Without word, I followed her closely, my heart pounded like a canon in my ears, making the silence of the night loud and scary. I looked back and saw the dark shadowy outline of Sweets and Holly watching Alba and I through the window. Alba moved forward quickly, crouching low to the ground. I couldn’t help but think about the fact that she moved quite stealthily for a woman of her size.
We clung to the darkness and shadows of the building as we made our way around Wins
ton Hall and towards the Canterbury Building, a building that we had had many of our witch classes in over the past week. The sidewalk split in two at the stairs of the old building, wrapping around it we had to make a decision of which way to go. Alba pointed to her left and then pointed to me and to our right. She wanted me to investigate on my own. Panicking, my head shook vigorously from side to side. Alba’s eyes narrowed on me and she pointed staunchly to her right, wordlessly insisting that I venture that way on my own.
As Alba headed in the opposite direction, I reluctantly turned around, facing the darkness head on. With my heart in my throat, I took a dozen steps forward and then the sound of a man’s voice rode past me with a gust of wind. I stopped dead in my tracks, terror gripped my body. I wanted to turn around and scream for Alba to come back, but my body was paralyzed with fear.
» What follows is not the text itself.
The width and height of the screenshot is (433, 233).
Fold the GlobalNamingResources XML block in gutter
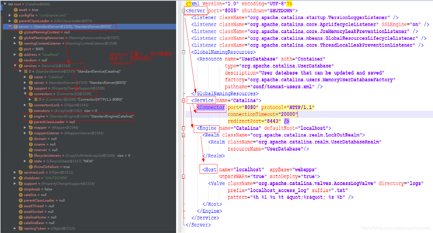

What if that man was the one that had taken Jax? And what if the man that had taken Jax had been the one to kill Morgan?
As I debated what to do, I stood there with my eyes closed engulfed in black, trying to sink into a safer state of denial, when suddenly I felt an energy whoosh past my body. It felt different than the wind, but maybe it was the wind. I felt my long hair lift off of my shoulders and dance around my face. My eyes shot open, searching for a sign of what I was feeling, but saw nothing. I continued to hear the sound of a man’s voice, chanting off in the distance.
Against my will, I found my legs carrying me forward, towards the chanting. As trees began to clear, I could see a colorful swirling of lights floating off in the distance. I had never gone this far on the campus and I wondered what I would find up ahead. I wished that Alba and I wouldn’t have split up.
The cobblestone path ended at a rickety picket fence. There was a gate at the end of the path, so I assumed it was part of the campus property, but perhaps wasn’t for student use. The chanting and energy field was coming from inside of the picket fence. I knew if I wanted to find out who the man was and what was going on, I’d have to be brave and open the gate.
I put one hand on the gate and suddenly a body appeared behind me out of the darkness and touched my shoulders. My body convulsed in fear as I spun around to see Alba. I had never been so scared, yet so relieved in my entire life. “Alba! You scared the hell out of me!” I hollered in a whisper at her.